Computer Vision Algorithms implemented on FPGA

Christos Kyrkou

5 min readFeb 16, 2017

Overview

•Color Conversions (Gray-scale, Red Component, Blue Component, Green Component)

•Image Filters and Feature Extraction (Edge Detection, Image Gradients, Local Binary Pattern Features)

•Computer Vision (Skin Detection, Motion Detection)

•Machine Learning (Support Vector Machine Face Verification System)

•Platform: Spartan 6 LX150t Industrial Video Processing Kit

•Hardware Description Language: Verilog using Xilinx design suite (ISE and EDK)

•Embedded Processor: Microblaze

•Programming Language: C

Spartan 6 LX150t Industrial Video Processing Kit

FPGA Platform

The platform where the vision processor was developed is a Xilinx Spartan6-based Industrial Video Processing board equipped with an on-board video camera which makes it ideal for real-time video processing.

Overall System Architecture

The vision processor interfaces with a Microblaze soft-processor system. The processor configures various peripherals on the FPGA used in the prototype for communication with the host PC and Video Display. The software is written in C. Processing is real-time and is done in the video capturing rate which enables the system to operate at 30 frames per second.

System-on-Chip architecture for video processing system

Architecture for window- and pixel- based Image processing Cores

The edges, gradients and local binary patterns are implemented with the help of a scan-line buffer structure which is used to provide serial pixel input and parallel pixel output which corresponds to the image window that will be processed.
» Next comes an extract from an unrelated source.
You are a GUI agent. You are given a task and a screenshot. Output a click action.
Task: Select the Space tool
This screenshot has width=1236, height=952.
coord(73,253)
Each window extracted from the scan-line buffer was processed by the kernels shown in the image below in order to obtain the processing result. The color conversions, dominant color finder, and skin detection operate on a pixel by pixel basis and thus a simpler scheme was used. For each pixel the comparisons shown in the image where implemented and the result was obtained.

Architecture for the motion detection core

The motion detection processing core stores each incoming frame in a memory module and compares each pixel of the stored image with the incoming pixel of the succeeding frame. It detect motion if the difference between the two values is greater that a certain threshold. If it is it displays a yellow pixel value otherwise the image is black.
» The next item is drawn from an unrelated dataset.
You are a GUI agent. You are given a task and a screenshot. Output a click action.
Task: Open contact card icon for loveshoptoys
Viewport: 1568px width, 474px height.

Architecture of the face verification core

The face verification application determines if a face is placed in front of the camera or not. To do so it processes the image using a very popular pattern recognition algorithm called support vector machine (SVM) to classify the image as face or not. In order to implement this core different sub-modules needed to be implemented. An image rendered to display and scale the video output, a feature extraction module to pre-process the image and ready it for classification, and the classification module that implemented the SVM algorithm.

Image Rendering Module: This module is responsible for displaying the image and results on the monitor based on the outcome of the SVM classifier. First, it displays the image to be classifier on the top-left-most corner. On the remaining screen it displays the same image but in fullscreen. For this purpose a dynamic upscaling method was also implemented in hardware to perform this operation. Finally, depending on the classification outcome it overlays a face template image on top of the window to indicate the presence of a face.
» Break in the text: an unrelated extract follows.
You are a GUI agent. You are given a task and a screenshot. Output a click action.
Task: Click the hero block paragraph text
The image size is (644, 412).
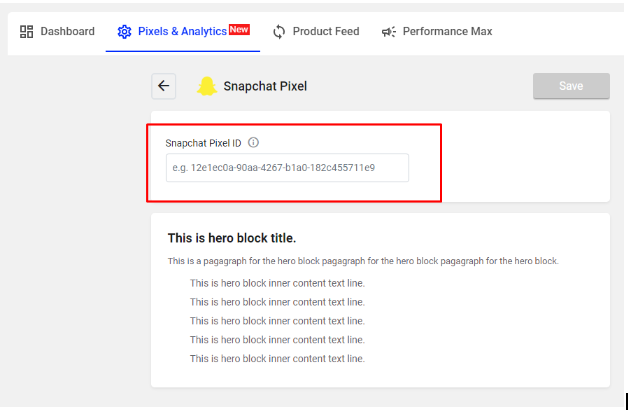tap(363, 261)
Face Verification System on screen visualization

Feature Extraction: Prior to the classification process usefull features will need to be extracted from the image in order to account for different invariances in the face class and the unpredictability of the non-face class. The chosen features are histograms of local binary patterns which have a simple and fast computation which is a desirable property when considering embedded applications on FPGAs. The overall process is shown in the image below which is what has been implemented on the FPGA. It first requires performing comparison operations of the center of a sliding window to produce the LBP image. Then this image is segmented into cells and for each cell a histogram is generated. The concatenation of all individual histograms creates the feature that will be classified.

Support Vector Machine (SVM) Classifier: The SVM classifier was first trained in MATLAB in order to obtained the classification model. For this purpose a total of 3000 positive samples and 50000 negative samples where collected and used for training of a 2nd degree polynomial SVM. This model was then implemented on the FPGA using the architecture proposed in [Kyrkou and Theocharides 2012]. The architecture is shown below. First, for the LBP feature computation a scan-line buffer is used to receive the pixels from the window memory sequentially and output them in parallel in the form of a window which the LBP processor uses to find the feature value. Once the whole window is processed the histogram computation begins which counts the occurrence of values within each block and computes a histogram for each block. All histograms are stored sequentially in a memory which essentially contains the concatenated histogram. For the classification phase all histogram values are outputted sequentially to a chain of processing elements which handles the SVM classification. The SVM data are processed in parallel with the incoming values and a module at the right of the chain performs the result aggregation and obtains the final result.